Wilmot, who took the project to Bartow High School, said she was trying to show it to her science teacher.
“He said he needed to approve it first, so I brought it in thinking he literally needed to see it in person,” said Wilmot, now 19, during an interview with ABC News.
Reports say that when the volcano she made started to smoke, she was approached by the school’s dean of students. She then explained that it was a project she was showing her friends. Her teacher was then asked by school officials if he had assigned any project, but he said there were no science experiments assigned to his class that week.

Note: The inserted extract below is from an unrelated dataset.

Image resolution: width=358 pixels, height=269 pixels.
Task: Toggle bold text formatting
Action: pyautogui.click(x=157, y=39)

After the incident, Wilmot was taken to a juvenile detention center and was held on bomb charges.
Eventually, the school dropped the charges, but they stood by their actions.
Wilmot told ABC News that after the incident, kids would refer to her as a “terrorist,” and they would tell her she should be in jail.

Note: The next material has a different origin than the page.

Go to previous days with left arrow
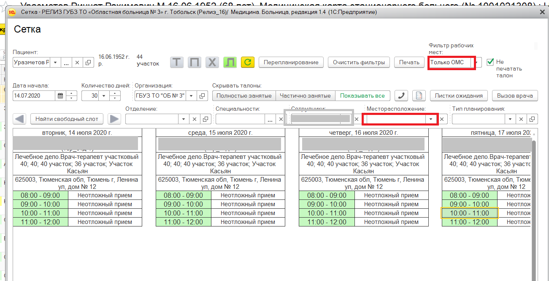Image resolution: width=549 pixels, height=281 pixels. (x=20, y=119)
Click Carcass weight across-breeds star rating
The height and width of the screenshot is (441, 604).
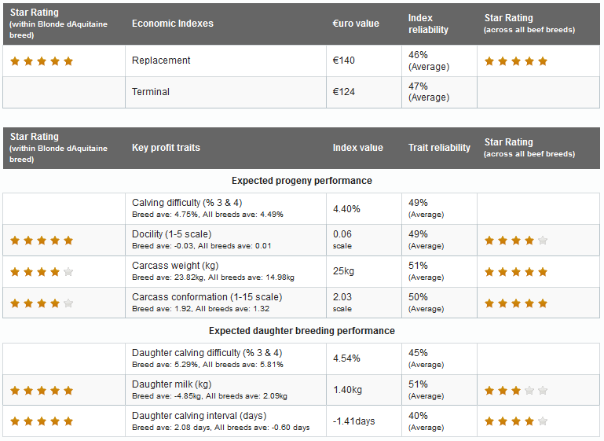pyautogui.click(x=516, y=272)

It’s clear that today that we are faced with an issue in which people are quick to judge others based on their race or the color of their skin when the situation deals with Muslims, Blacks, or Hispanics. Yet when it comes to Caucasians, these types off incidents are unheard of, for the most part.

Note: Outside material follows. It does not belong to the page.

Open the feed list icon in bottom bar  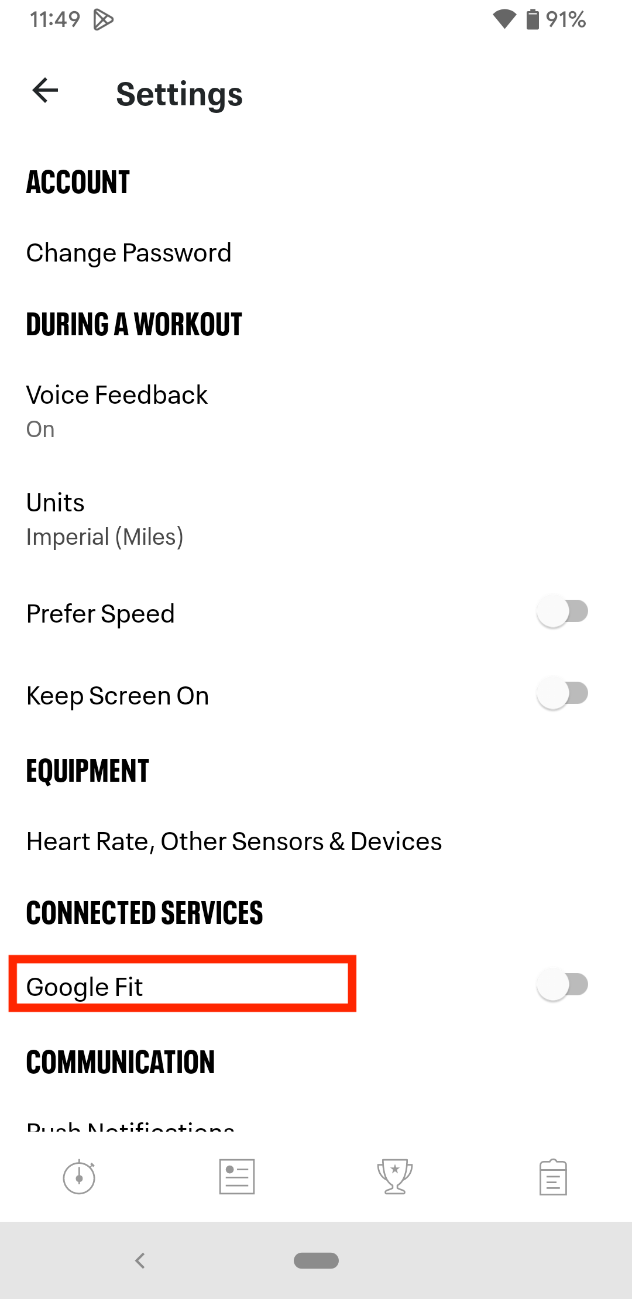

Now, it’s not to say that there haven’t been cases where people of other races don’t commit crimes, but there have been too many cases where these people are arrested, charged, or even killed all because of the color of their skin.
The worst part is that in the cases of those who have been killed, many have been proven innocent after the fact.
It’s obvious to say that Mohamed’s case, as well as many of the other cases such as Wilmot’s, prove that America is facing a serious stereotyping issue, but will this ever end?
Hopefully in the near future.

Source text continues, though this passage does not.